When Alan Shepard became the first American in space in 1961, he rode in a Mercury capsule
packed with the world's most cutting-edge technology.
It had almost everything you'd expect a spaceship to have, from a heat shield to plenty of oxygen.
But it was missing one really big thing: a computer!
Somehow, our first mission to space relied on Newton's good 'ole "what goes up,
must come down" idea about gravity.
Thankfully, we've come a long way since those early days.
And as computers have gotten more powerful, they've completely transformed how we explore
the solar system.
And along the way, the space industry gave computer science a boost, too.
By the time NASA was getting serious about landing on the Moon, everyone knew the Mercury
system wouldn't cut it.
Mission control in Houston provided most Apollo flight control data, but there were still
critical times when the astronauts couldn't rely on Earth.
And the most important time was during lunar landing.
Because the Moon is so far and signals can only travel so fast, there's a round-trip
communication delay of about two and half seconds between Earth and the Moon.

-------------------------

» PARTS OF THE EXERCISE
1. In the text about computers in spaceflight, why couldn't Apollo astronauts rely on Earth during the lunar landing?
2. Update the listing lines from the one containing "Task: Click the 关于 menu button" through the one containing "Action: 163,18", inclusive, so that "menu button" becomes "menu item", and return only those lines.

» RAW DATA
-------------------------

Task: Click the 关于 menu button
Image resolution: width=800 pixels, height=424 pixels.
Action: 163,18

-------------------------

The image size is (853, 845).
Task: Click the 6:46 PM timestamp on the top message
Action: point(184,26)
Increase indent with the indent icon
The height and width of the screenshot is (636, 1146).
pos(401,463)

-------------------------

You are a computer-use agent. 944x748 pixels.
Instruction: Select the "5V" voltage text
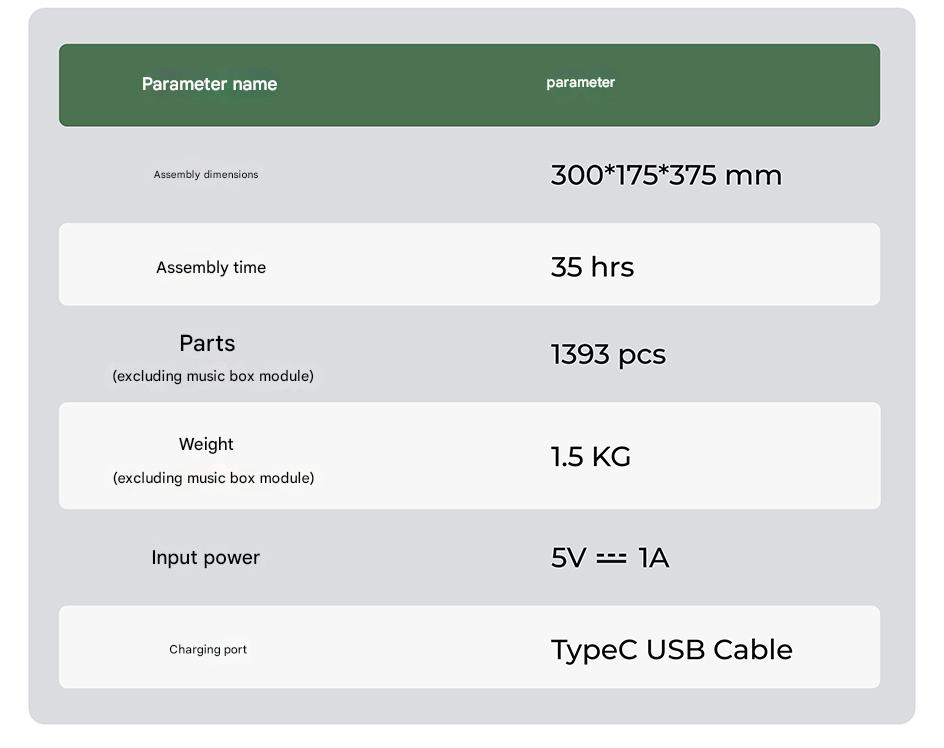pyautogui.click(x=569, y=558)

-------------------------

» TASK-BY-TASK SOLUTIONS
1. The Moon is so far away, and signals travel at a limited speed, so messages between Earth and the Moon have a round-trip delay of about two and a half seconds.

2.
Task: Click the 关于 menu item
Image resolution: width=800 pixels, height=424 pixels.
Action: 163,18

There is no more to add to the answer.